When the chunker emits a chunk, it carries sentence_ids — the list of every sentence inside that chunk. The retriever returns chunks; the generator emits cited sentences referencing the source sentences inside those chunks; the verifier checks each generated sentence against the cited source sentences (not the full chunk).

You can chunk at 512 tokens for retrieval and still emit sentence-level citations.
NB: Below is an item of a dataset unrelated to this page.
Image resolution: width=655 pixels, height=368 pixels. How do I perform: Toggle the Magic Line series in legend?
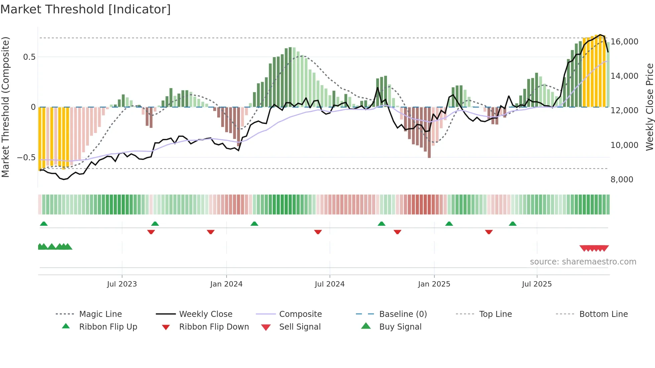coord(100,314)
The IDs travel through.

Parent-child chunking¶

The default chunker (ParentChildChunker) produces small child chunks (~400 tokens) for retrieval precision, but stamps section_id and paragraph_id metadata on each so a parent context can be expanded at generation time:

chunk.metadata = {
    "section_id": "sec_3",
    "paragraph_id": "sec_3::p1",
    "paragraph_ids": ("sec_3::p1",),
    "page_first": 4,
    "page_last": 4,
    # ...
}

The ParentExpander consumes that metadata to compute the larger context the LLM should actually see — typically the full section or a window of nearby paragraphs.

End-to-end:

Retrieve with small precise chunks → tight semantic match
Generate with expanded parent context → LLM has surrounding text
Cite by sentence_id → exact source location

Hard rules¶

These are tested in CI and called out explicitly because they're the contract the library makes:

Span preservation is non-negotiable. Every transformation preserves character offsets. Round-trip tests verify this.
Citation granularity ≠ chunking granularity. Don't let a "simplification" collapse sentence_ids into chunk-level metadata.
Faithfulness verification is mandatory in strict and paranoid modes. A strict-mode answer that didn't actually run verification is a bug, not a feature.
No silent failures in the citation layer. If the generator can't find supporting sentences for a claim, the claim is flagged or stripped — never returned silently as if cited.
Eval before optimization. Don't tune thresholds, swap embedders, or "improve" anything without running the benchmark suite first.

These rules are why the library exists. They're also why it's the right choice for use cases where wrong answers are worse than no answer.